Natalie Bau adds global perspective and reach. She is an economist studying development and education, with a particular interest in the industrial organization of educational markets. She looks at cultural traditions — such as bride price and dowry practiced in some countries — and their role in determining parents’ human capital investments in their children, and how they evolve in response to the economic environment.

In Zambia, she and research colleagues are tracking the outcomes of 1,600 adolescent girls to evaluate the effects of an experiment that randomly taught negotiation skills.

“My research interests include understanding factors that impact police decision-making and public trust in police,” said Assistant Professor of Public Policy Emily Weisburst, who studies labor economics and public finance, including criminal justice and education. “I am also interested in how interactions with the criminal justice system affect individuals, families and communities.”

Amada Armenta earned her doctorate in sociology in 2011 from UCLA and returns as an assistant professor in UCLA Luskin Urban Planning.

“I am thrilled to be back, to contribute to a university that has played such a formative role in my education,” said the author of the award-winning book, “Protect, Serve and Deport: The Rise of Policing as Immigration Enforcement.” Most recently she has examined how undocumented Mexican immigrants navigate bureaucracies in Philadelphia.

“Put briefly, I study the social impacts of climate change and how cities are adapting,” says Assistant Professor of Urban Planning Liz Koslov. “My research specifically focuses on the adaptation strategy known as ‘managed retreat,’ the process of relocating people, un-building land, and restoring habitat in places exposed to flooding, sea level rise, and other effects of climate change.”

Koslov is working on a book aptly titled, “Retreat,” that follows residents of Staten Island in New York City whose houses were damaged or destroyed by Hurricane Sandy and who subsequently decided to relocate rather than rebuild in place.

# Your tasks
1 – In the faculty profiles, how many adolescent girls are Natalie Bau and her colleagues tracking in Zambia?
2 – Name every faculty member profiled in the faculty profiles.
3 – Write the next part of the faculty profiles, continuing after their final sentence.

# Dataset records

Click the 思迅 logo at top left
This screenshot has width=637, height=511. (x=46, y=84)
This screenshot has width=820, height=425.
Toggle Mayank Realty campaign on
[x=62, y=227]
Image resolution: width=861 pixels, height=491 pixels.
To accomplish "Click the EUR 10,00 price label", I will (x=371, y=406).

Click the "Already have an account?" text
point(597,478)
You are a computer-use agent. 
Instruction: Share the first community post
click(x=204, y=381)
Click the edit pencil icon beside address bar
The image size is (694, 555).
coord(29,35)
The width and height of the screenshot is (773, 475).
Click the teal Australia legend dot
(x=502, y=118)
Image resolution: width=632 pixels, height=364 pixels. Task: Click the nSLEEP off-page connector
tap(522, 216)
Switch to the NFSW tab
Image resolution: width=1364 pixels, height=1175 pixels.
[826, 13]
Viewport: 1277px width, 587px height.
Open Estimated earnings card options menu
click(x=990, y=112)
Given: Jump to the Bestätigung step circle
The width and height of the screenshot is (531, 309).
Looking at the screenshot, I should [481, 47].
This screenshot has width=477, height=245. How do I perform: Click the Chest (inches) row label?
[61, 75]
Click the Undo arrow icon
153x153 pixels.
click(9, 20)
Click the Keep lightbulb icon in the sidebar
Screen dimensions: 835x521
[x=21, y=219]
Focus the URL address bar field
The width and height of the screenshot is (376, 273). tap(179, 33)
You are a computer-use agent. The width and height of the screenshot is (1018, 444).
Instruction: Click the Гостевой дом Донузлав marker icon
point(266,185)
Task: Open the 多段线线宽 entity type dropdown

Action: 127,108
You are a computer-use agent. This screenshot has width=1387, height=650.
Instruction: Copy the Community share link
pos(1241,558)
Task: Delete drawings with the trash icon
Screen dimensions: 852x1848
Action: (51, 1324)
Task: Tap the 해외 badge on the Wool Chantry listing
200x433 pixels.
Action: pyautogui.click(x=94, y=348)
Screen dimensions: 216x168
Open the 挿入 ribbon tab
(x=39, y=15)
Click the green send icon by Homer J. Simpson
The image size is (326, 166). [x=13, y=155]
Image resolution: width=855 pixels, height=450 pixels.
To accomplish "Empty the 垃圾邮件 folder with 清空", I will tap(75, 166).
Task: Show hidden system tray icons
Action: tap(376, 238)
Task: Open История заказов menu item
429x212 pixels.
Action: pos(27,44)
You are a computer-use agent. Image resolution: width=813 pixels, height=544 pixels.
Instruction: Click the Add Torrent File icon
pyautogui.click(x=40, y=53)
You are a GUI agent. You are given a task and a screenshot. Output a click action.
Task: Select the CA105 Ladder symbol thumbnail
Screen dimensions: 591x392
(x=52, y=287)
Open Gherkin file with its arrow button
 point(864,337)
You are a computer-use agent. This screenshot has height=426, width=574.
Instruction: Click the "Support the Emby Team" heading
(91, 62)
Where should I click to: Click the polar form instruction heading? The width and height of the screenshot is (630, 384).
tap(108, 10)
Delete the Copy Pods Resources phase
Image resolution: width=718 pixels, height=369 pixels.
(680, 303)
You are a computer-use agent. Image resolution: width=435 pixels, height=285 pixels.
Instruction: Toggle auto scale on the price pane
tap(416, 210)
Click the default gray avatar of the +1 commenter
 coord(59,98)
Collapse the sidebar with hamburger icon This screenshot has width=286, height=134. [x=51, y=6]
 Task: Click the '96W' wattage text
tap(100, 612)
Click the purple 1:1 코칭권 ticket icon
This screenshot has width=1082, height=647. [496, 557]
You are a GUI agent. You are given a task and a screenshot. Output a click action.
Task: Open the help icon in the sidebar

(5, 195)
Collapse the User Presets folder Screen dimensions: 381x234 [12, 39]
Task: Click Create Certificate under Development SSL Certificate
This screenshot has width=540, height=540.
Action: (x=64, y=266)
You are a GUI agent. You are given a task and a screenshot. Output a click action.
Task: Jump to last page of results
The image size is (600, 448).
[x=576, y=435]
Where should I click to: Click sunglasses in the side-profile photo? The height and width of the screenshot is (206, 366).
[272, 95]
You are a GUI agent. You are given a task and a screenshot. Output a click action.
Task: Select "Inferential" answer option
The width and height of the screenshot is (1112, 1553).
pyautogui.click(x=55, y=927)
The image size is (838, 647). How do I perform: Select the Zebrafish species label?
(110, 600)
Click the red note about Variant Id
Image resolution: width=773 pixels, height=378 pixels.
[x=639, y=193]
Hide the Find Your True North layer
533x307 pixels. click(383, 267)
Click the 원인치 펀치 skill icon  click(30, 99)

# Answers to the exercises
1 – 1,600

2 – Natalie Bau, Emily Weisburst, Amada Armenta, Liz Koslov

3 –
Like Koslov, new Urban Planning colleague V. Kelly Turner conducts research with an environmental lens. Her work addresses the relationship among institutions, urban design and the environment through two interrelated questions: How does urban design relate to ecosystem services in cities? And to what extent do social institutions have the capacity to deliver those services?

Turner said her approach draws from social-ecological systems frameworks to address urban planning and design problem domains. She has used this approach to investigate microclimate regulation through New Urbanist design, water and biodiversity management through homeowners associations, and stormwater management through green infrastructure interventions.

Joining UCLA Luskin Social Welfare is Amy Ritterbusch, who has led social justice-oriented participatory action research initiatives with street-connected communities in Colombia for the last decade, and also recently in Uganda. Her work documents human rights violations and forms of violence against the homeless, sex workers, drug users and street-connected children and youth, and subsequent community-driven mobilizations to catalyze social justice outcomes within these communities.

“My current research contemplates the dilemmas within our social movement in terms of how to create protective environments for social justice researchers and activists in the midst of working on and against acts of violence and injustice,” Ritterbusch said.

Assistant Professor of Social Welfare Carlos Santos draws on diverse disciplines, theories and methods to better understand how oppressions such as racism and heterosexism overlap to create unique conditions for individuals.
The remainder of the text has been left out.